◆ Excerpted text:
+===+
Kings Theatre, Edinburgh
4 stars
Life and art are pretty much inseparable in Terrence McNally’s epic
homage to Maria Callas, who, as the grandest of operatic divas, put
herself through the emotional wringer enough both onstage and off to
become a pop art icon. Using the neat conceit of Callas giving a public
masterclass to a trio of students at New York’s great Juilliard School
in New York in 1972, McNally allows the real life audience to get up
close and personal to a surprisingly playful if past her best and
unsentimentally caustic Callas.
In this way, Callas is allowed to
indulge in her own personal reveries to lay bare the agonies of what
made her such a great artist.
Any production of McNally’s play requires a lead actress as formidable
as it’s subject to make it live, and Jonathan Church’s puts a larger
than life Stephanie Beacham in the frame to give what may well be the
performance of her life. As she puts the succession of wannabes through
their paces, Beacham struts the stage like she owns it, moving from
wisecracking camp to the highest of romantic tragedies in a heartbeat.
+===+
◆ Given information:
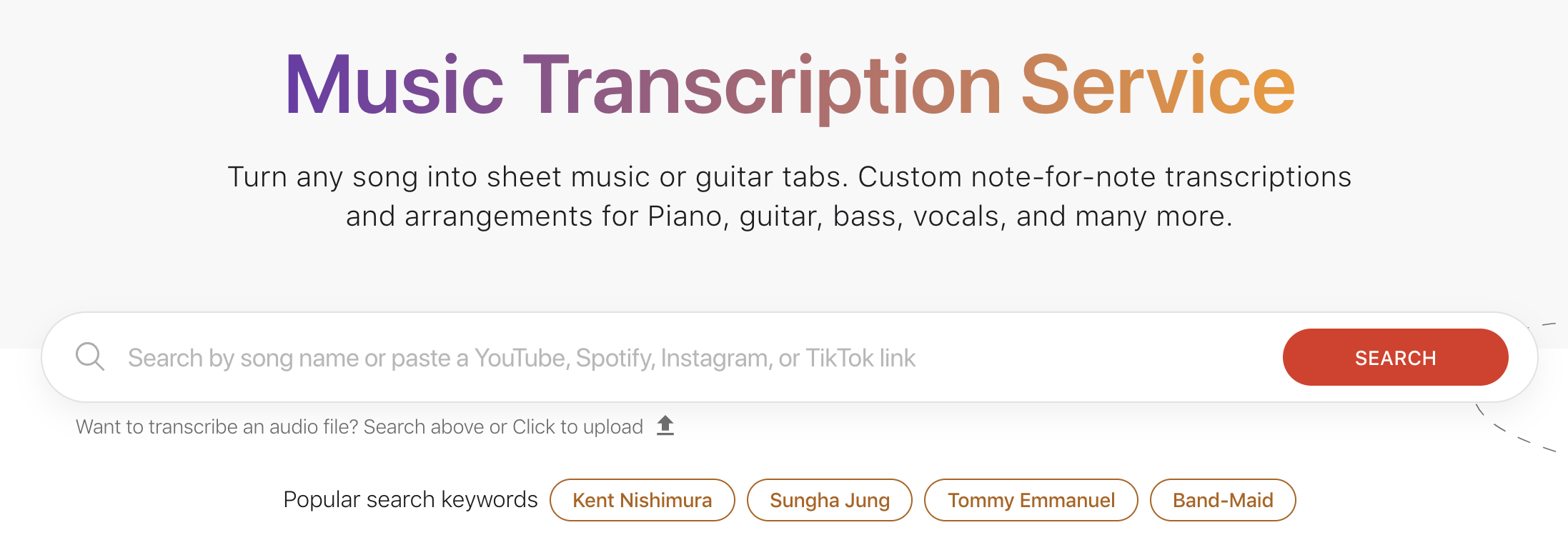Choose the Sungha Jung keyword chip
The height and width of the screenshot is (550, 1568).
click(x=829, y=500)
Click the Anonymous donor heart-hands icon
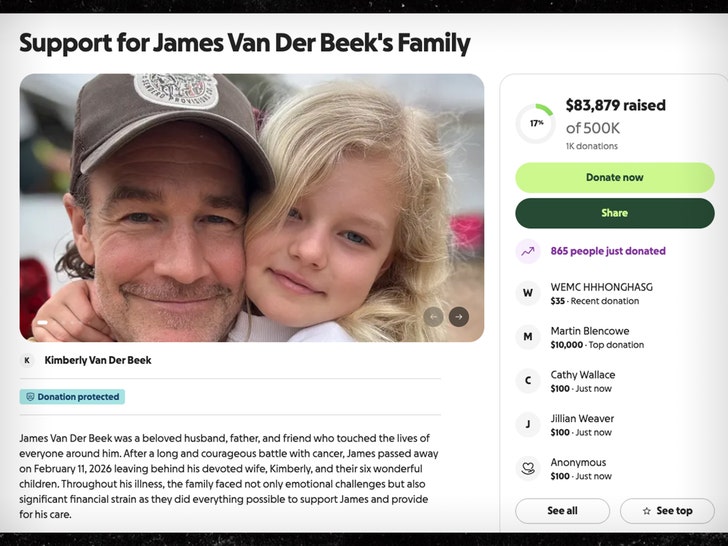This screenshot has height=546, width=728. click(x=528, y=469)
+===+
◆ What is required:
Can you resume the review of the Maria Callas play and keep writing it from its last sentence onward?

◆ Answer to the problem:
“This isn’t about me,” she insists to us as she enters, but, as a
torrent of words tumble from her lips as she moves through her affair
with Aristotle Onassis and all her girlish insecurities that contrast
so starkly with the force of nature she becomes in the spotlight, of
course it is.
As Beacham unfurls her subject’s anguish, her words are underscored by
recordings of the real Callas, who herself graced the Kings stage in
1957. It’s as spine-tinglingly thrilling to hear today as it
undoubtedly was then.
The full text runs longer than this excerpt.